Oligosaccharides at individual glycosylation sites in glycoprotein 71 of Friend murine leukemia virus

Abstract

Glycoprotein 71 from Friend murine leukemia virus was digested with proteases and the glycopeptides obtained were isolated and assigned, by amino acid sequencing, to the eight N‐glycosylated asparagines in the molecule; only Asn334 and Asn341 could not be separated. The oligosaccharides liberated from each glycopeptide by endo‐β‐N‐acetylglucosaminidase H, or by peptide‐N⁴‐(N‐acetyl‐β‐glucosaminyl)asparagine amidase F, were fractionated and subjected to structural analysis by one‐ and two‐dimensional ¹H NMR, as well as by methylation/gas‐liquid‐chromatography/mass‐fragmentography.
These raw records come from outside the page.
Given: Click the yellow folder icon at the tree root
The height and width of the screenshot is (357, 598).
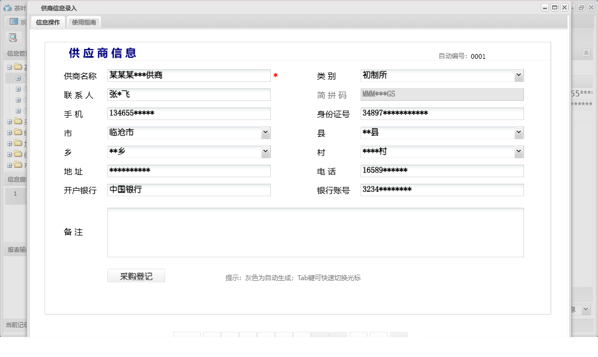Looking at the screenshot, I should [x=18, y=66].
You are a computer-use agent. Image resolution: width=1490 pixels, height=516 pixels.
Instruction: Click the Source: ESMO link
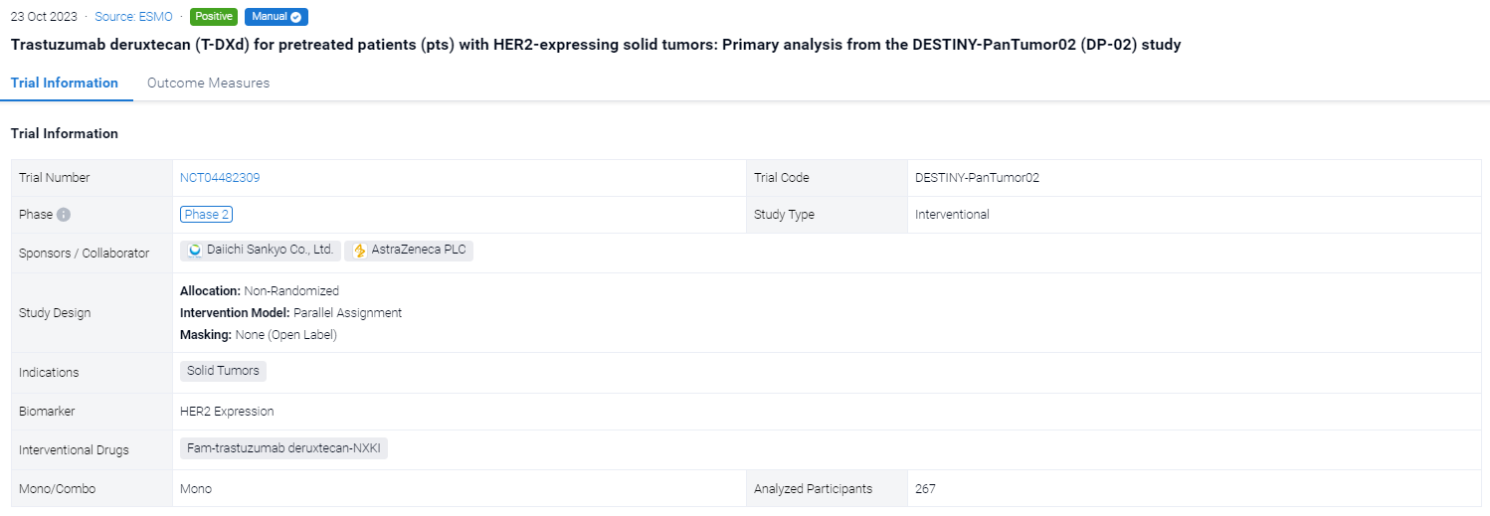(x=131, y=17)
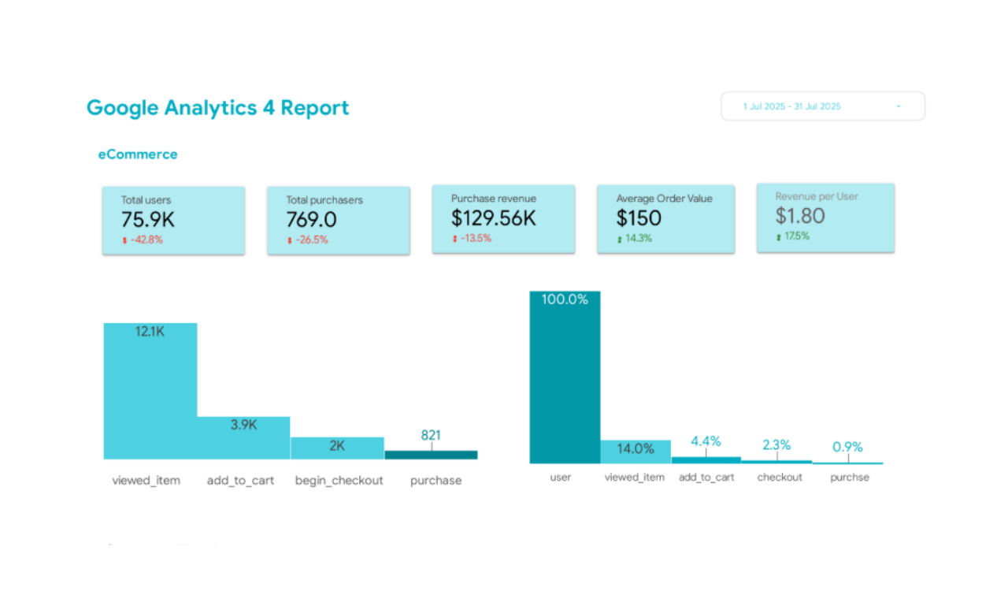Select the Average Order Value $150 figure
The height and width of the screenshot is (606, 1008).
639,218
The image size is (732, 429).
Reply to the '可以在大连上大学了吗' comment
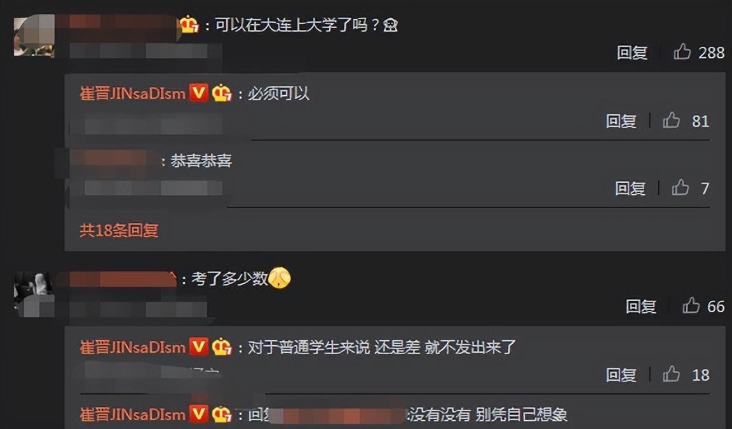(632, 53)
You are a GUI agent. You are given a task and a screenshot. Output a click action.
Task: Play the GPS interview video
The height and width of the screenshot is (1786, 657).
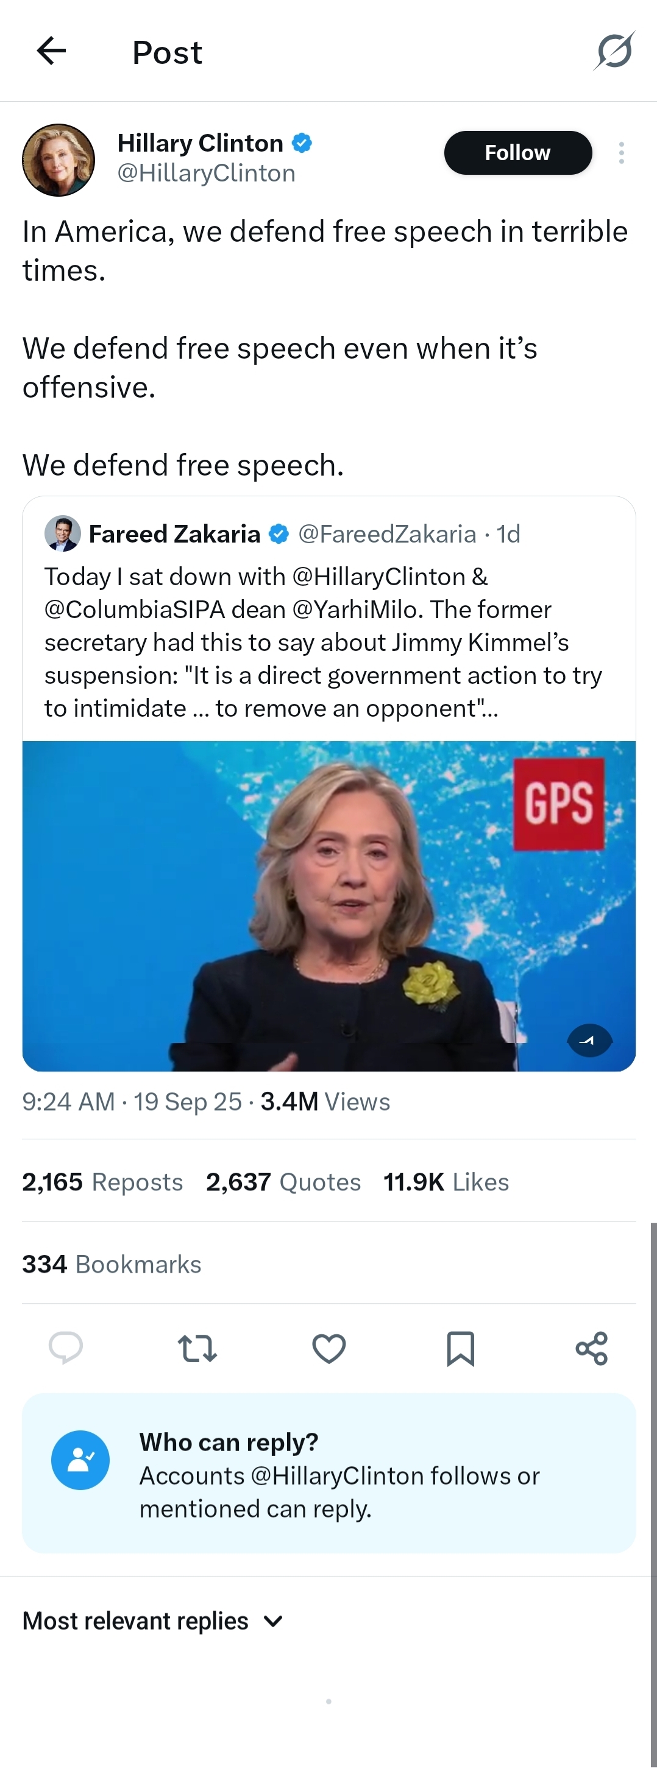(x=329, y=906)
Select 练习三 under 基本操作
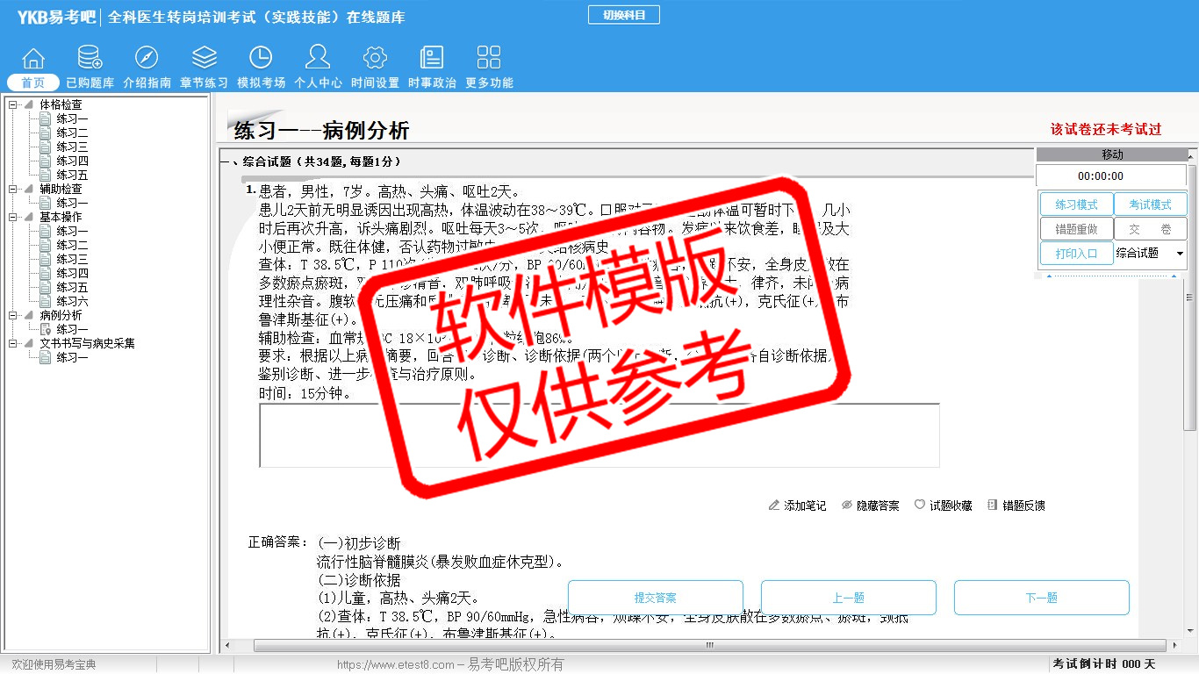 coord(72,259)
At each glycosylation site, the substituents were found to be heterogeneous including, at Asn334/341 and Asn410, substitution by different classes of N‐glycans: oligomannosidic oligosaccharides, mainly Manα1→6(Manα1 →3)Manα1 →6(Manα1 →3)Manβ1 →4Glc‐NAcβ1 →4GlcNAcβ1 →, were detected at Asn168, Asn334/341 and Asn410. Hybrid species, partially sialylated, intersected and (proximally) funcosylated Manα1 →6(Manα1 →3)Manα1 →6 and Manα1 →3Manα1 →6(Galβ1 →4GlcNAcβ1 →2Manα1 →3)Manβ1 →4GlcNAcβ1 →4GlcNAcβ1 →, were found at Asn12, as previously published [Schlüter, M., Linder, D., Geyer, R., Hunsmann, H., Schneider, J. & Stirm, S. (1984) FEBS Lett. 169, 194–198] and at Asn334/341. N‐Acetyllactosaminic glycans, mainly partially intersected and fucosylated NeuAcα2 →3 or Galα1 →3Galβ1 →4GlcNAcβ1 →2Manα1 →6(NeuAcα2 →6 or NeuAcα2 →3Gal‐β1 →4GlcNAcβ1 →2Manα1 →3)Manβ1 →4GlcNAcβ1 →4GlcNAcβ1 → with some bifurcation at →6Manα1 → 6, were obtained from Asn266, Asn302, Asn334/341, Asn374 and Asn410. In addition, Thr268, Thr277, Thr279, Thr304/309, as well as Ser273 and Ser275, were found to be O‐glycosidically substituted by Galβ1 →3GalNAcα1 →, monosialylated or disialylated at position 3 of Gal or/and position 6 of GalNAc.